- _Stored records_
_____
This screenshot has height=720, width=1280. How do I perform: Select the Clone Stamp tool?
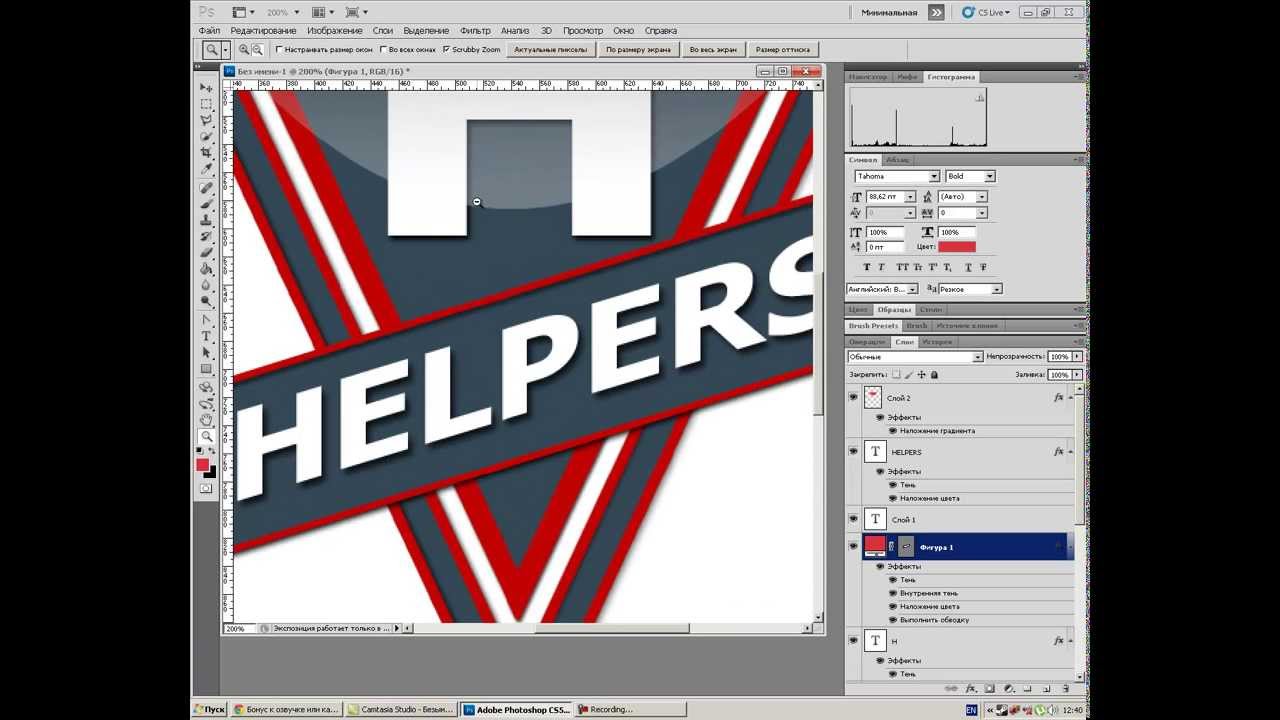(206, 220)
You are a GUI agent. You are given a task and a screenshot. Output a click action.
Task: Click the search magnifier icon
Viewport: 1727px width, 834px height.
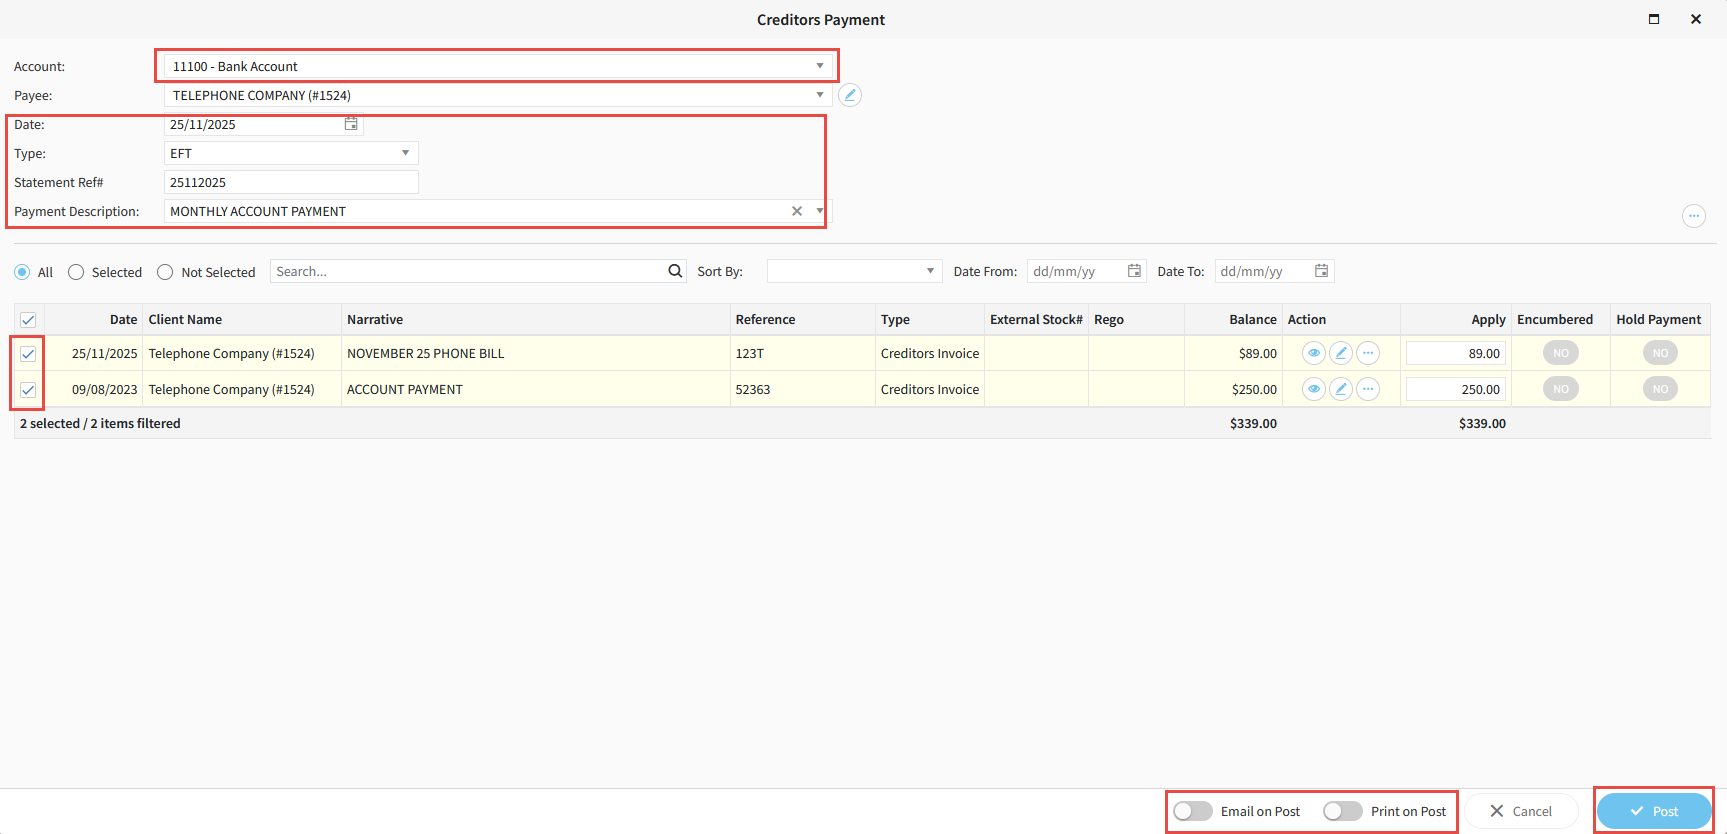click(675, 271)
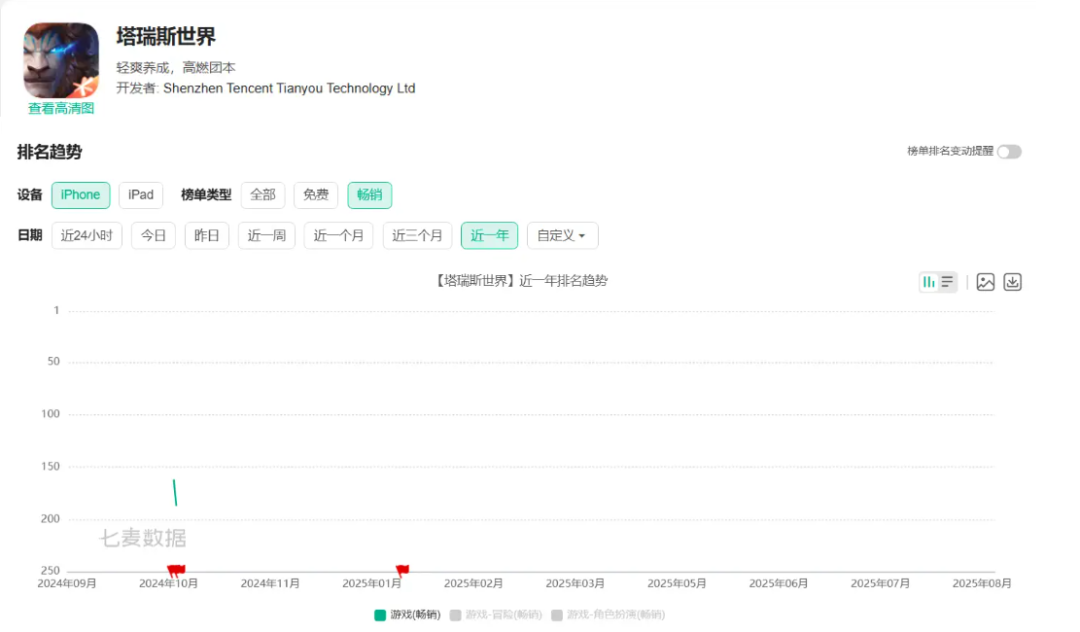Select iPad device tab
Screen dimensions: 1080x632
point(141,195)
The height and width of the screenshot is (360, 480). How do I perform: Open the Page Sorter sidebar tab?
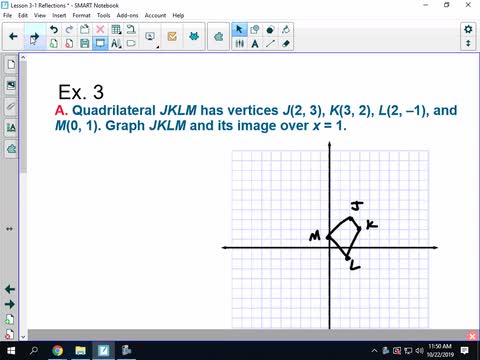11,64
_____
- _WHAT YOU SHOULD DO_
Reprint each of the records exactly and skip the images.

- _SOLUTION TO THE PROBLEM_
This screenshot has height=720, width=1280. How do I perform: Select the Clone Stamp tool?
(206, 220)
You are a GUI agent. You are given a task and a screenshot. Output a click action.
Task: Click the search magnifier icon
Viewport: 1727px width, 834px height.
click(675, 271)
Select iPad device tab
Screen dimensions: 1080x632
point(141,195)
The height and width of the screenshot is (360, 480). How do I perform: Open the Page Sorter sidebar tab?
11,64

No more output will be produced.